Earl Derr Biggers was known for his six  Charlie Chan mysteries and the movies made from them. But before he created the famous detective he wrote other mysteries. One of which “The Agony Column” is a mystery within a mystery. I bring this book up because it is worth examining for writers as well as readers. You may find the book a great read, or you can argue the novel is too cute, too clever for it’s own good. It is a public domain novel you can download to your reading app for nothing on Amazon. You can tap for the free book and judge for yourself.

It was written in 1916 and the story takes place in 1914 just before England enters World War I. Here is the set up. The title is derived from a column in a London newspaper. It is one where people can exchange messages with anonymity. An man is seated at a restaurant table when a lovely woman and her father enter, sit down and begin talking. The man, infatuated with the lovely young American learns she loves reading the Agony Column. So he places an ad that references where she had lunch. She answers saying she loves mystery and romance and if he can continue to keep her interested she will meet him.

We learn in his second letter that the man above his apartment has been murdered and over the course of his letters a great mystery with many twists and turns ensue as the young man is helping in the investigation, not something he expected to have happen and indeed he becomes a suspect as well, and for good reason. Is he innocent or will he confess in his last letter? Would it not be a great twist to have the narrator be the killer? In each letter he professes his admiration and love for her, but is unsure of his future because of the murder investigation. 

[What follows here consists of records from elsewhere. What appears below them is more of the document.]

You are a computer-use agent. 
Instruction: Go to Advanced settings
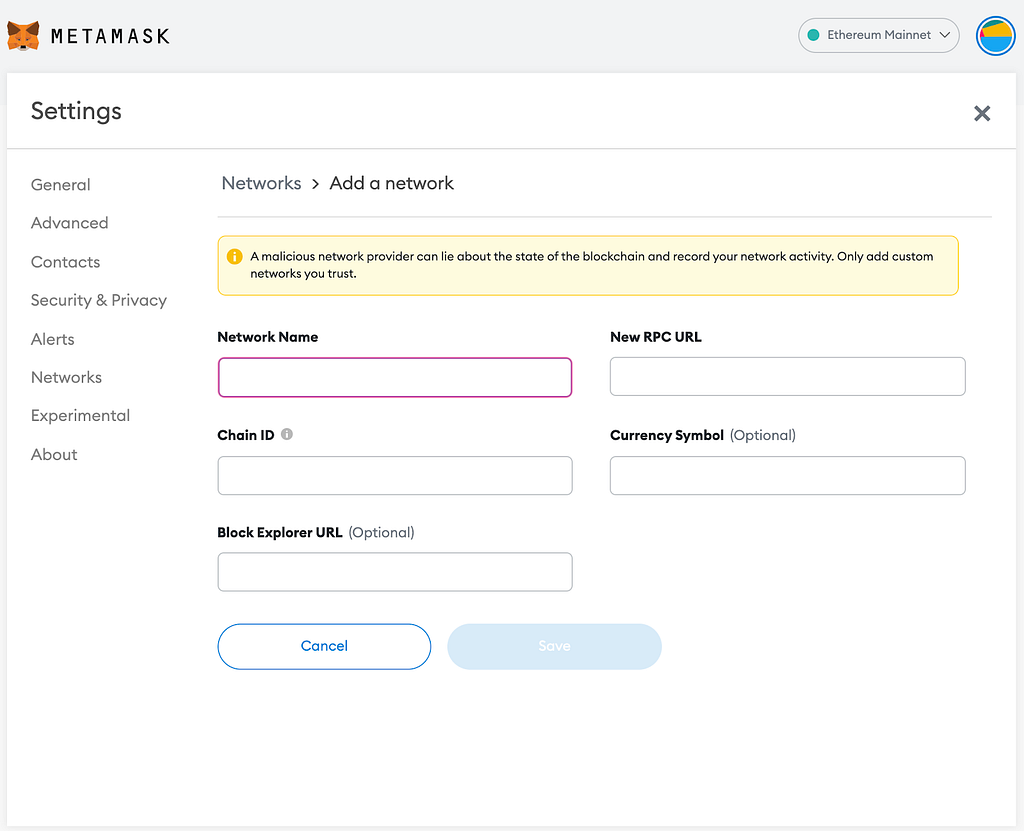(70, 223)
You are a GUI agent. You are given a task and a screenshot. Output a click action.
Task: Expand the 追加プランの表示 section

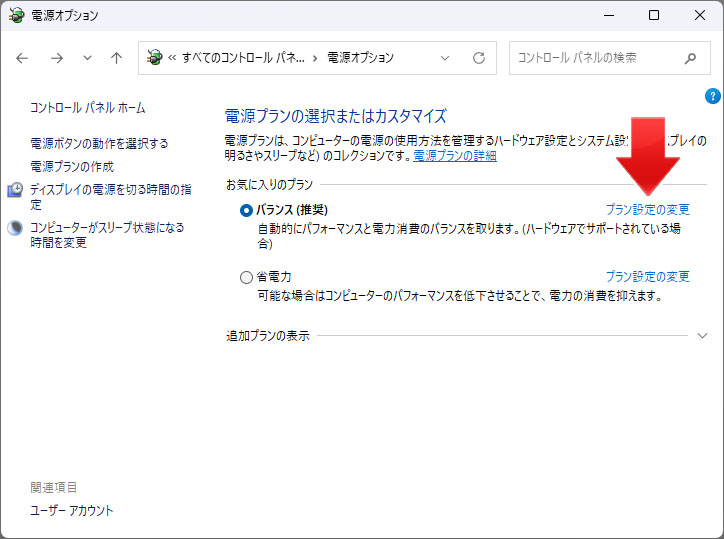[x=702, y=336]
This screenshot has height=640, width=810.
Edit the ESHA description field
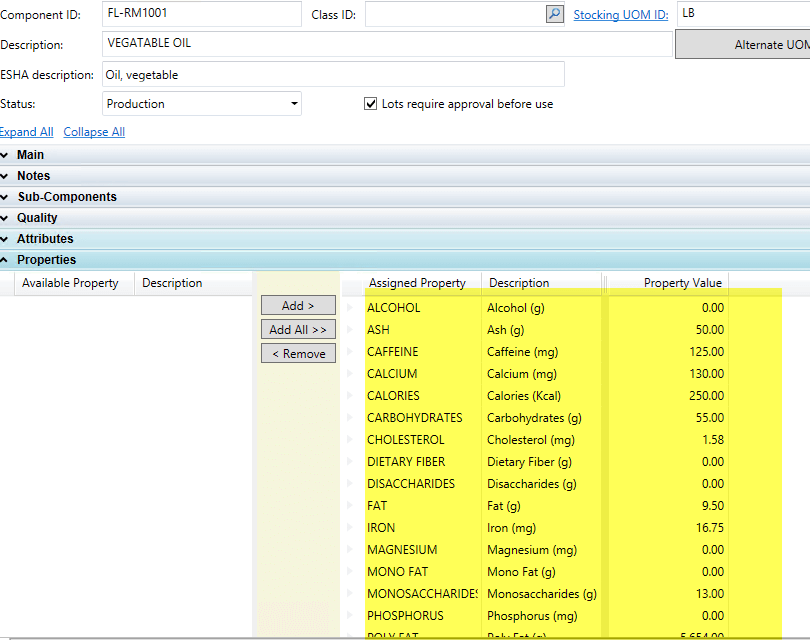coord(333,74)
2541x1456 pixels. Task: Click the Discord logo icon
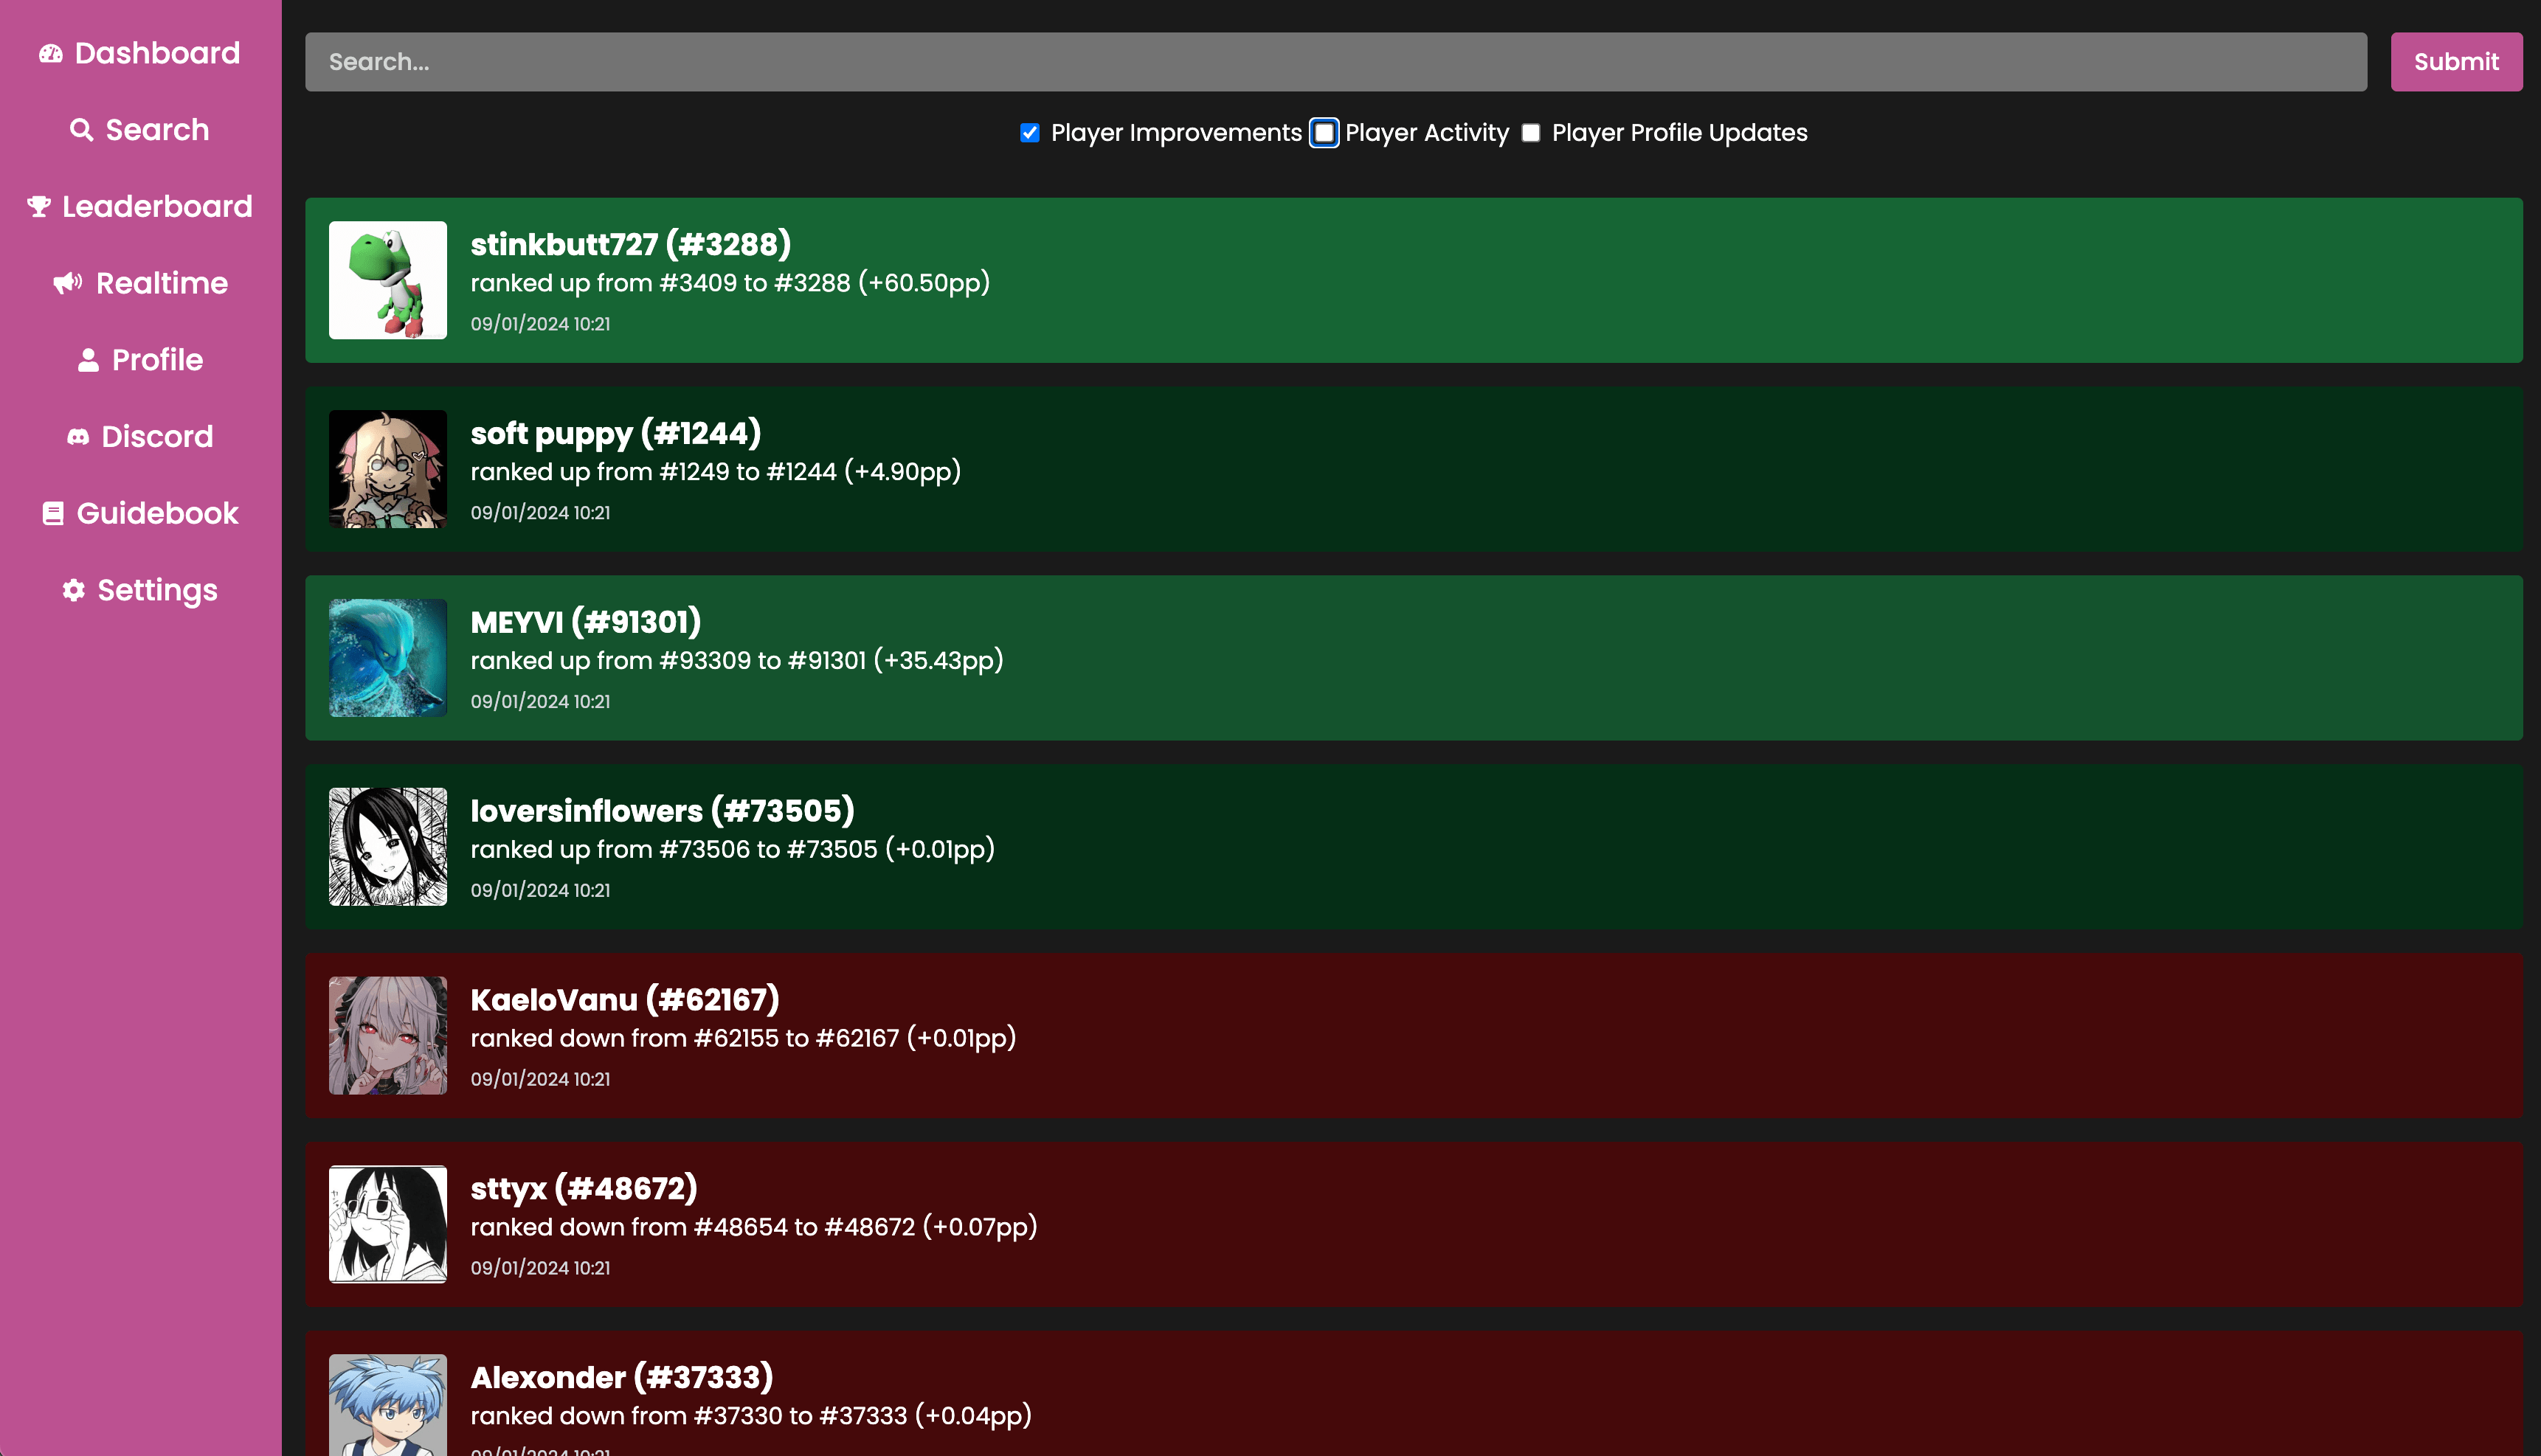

It is a clever structure to have the mystery told by the narrator through letters. Not something I have run across before. The mystery of what happened draws the reader in and because of the time 1914 with war about to break out in Europe it seems a likely spy is in the midst of the murder and one who may be with the British government. But  there is also good reason to believe someone else is the killer, including the letter writer.

But as with any great mystery there is a twist and that I can not share, but the twist is where the reader, and perhaps a writer might think it was a twist that should not have been made. I will understand if some don’t like the ending, I get it. But from a writers standpoint I see something else at work. The narrator is the writer, the woman is his audience, and Biggers is the author and we are his audience. Even in a wonderful mystery, Biggers is having fun, holding up a mirror to the construct and artifice of writing, poking and prodding his audience to the end when he says “Got Ya!”